Exhibit 4.1


FIRST AMENDMENT (this “Warrant Amendment”)


Dated November 20, 2018




that certain Warrant to Purchase Shares of ReWalk Robotics Ltd. (the “Company”) issued to Kreos Capital V (Expert Fund) L.P. (“Holder”, and together with the Company, the “Parties”), dated as of December 30, 2015.




A.Holder is the holder of a Warrant to Purchase Shares of the Company, which entitles the Holder, upon the terms and conditions thereof, to purchase up to 167,012 Ordinary Shares (the “Kreos Warrant”); and


B.On the date hereof, the Parties are entering into a Second Amendment to the Loan Agreement, as amended, between the Parties (the “Second Amendment”); and


B.In conjunction with such Second Amendment, the Parties have agreed to amend the Exercise Price under the Kreos Warrant; and


C.The Parties wish to enter into this Warrant Amendment to amend the Kreos Warrant in accordance with the above and as further detailed herein.


NOW, THEREFORE, in consideration of the mutual promises and covenants set forth herein, the Parties hereby agree as follows:




Unless otherwise defined herein, capitalized terms used but not defined in this Warrant Amendment shall have the meaning ascribed to them in (i) the Kreos Warrant, or (ii) if not defined in the Kreos Warrant or this Warrant Amendment – the Second Amendment.


2.Exercise Price


Effective upon the closing of the Holder’s purchase in the Offering of Units or Pre-Funded Units for an aggregate purchase price, at the applicable public offering prices, of US$ 3,600,000, the Exercise Price of the Kreos Warrant shall be amended to become the exercise price of the common warrants included in the Units and the Pre-Funded Units, which is $0.30 per share. Kreos may, at its election, exchange the original Kreos Warrant for an amended warrant that reflects the terms of the Kreos Warrant as revised by this Warrant Amendment.

MATERIAL:
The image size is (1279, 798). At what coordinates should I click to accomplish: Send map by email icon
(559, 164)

--

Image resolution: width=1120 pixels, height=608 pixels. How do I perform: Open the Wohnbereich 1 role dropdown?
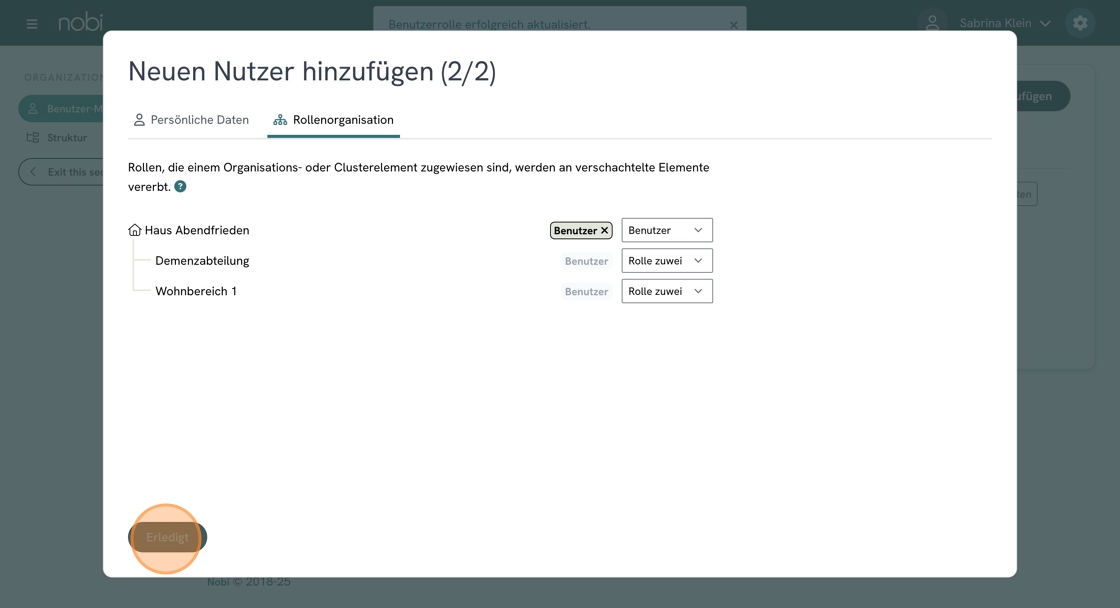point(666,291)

JOB:
List every term that the warrant amendment above defines by enclosing it in quotation marks.

FINAL RESULT:
Warrant Amendment
Company
Holder
Parties
Kreos Warrant
Second Amendment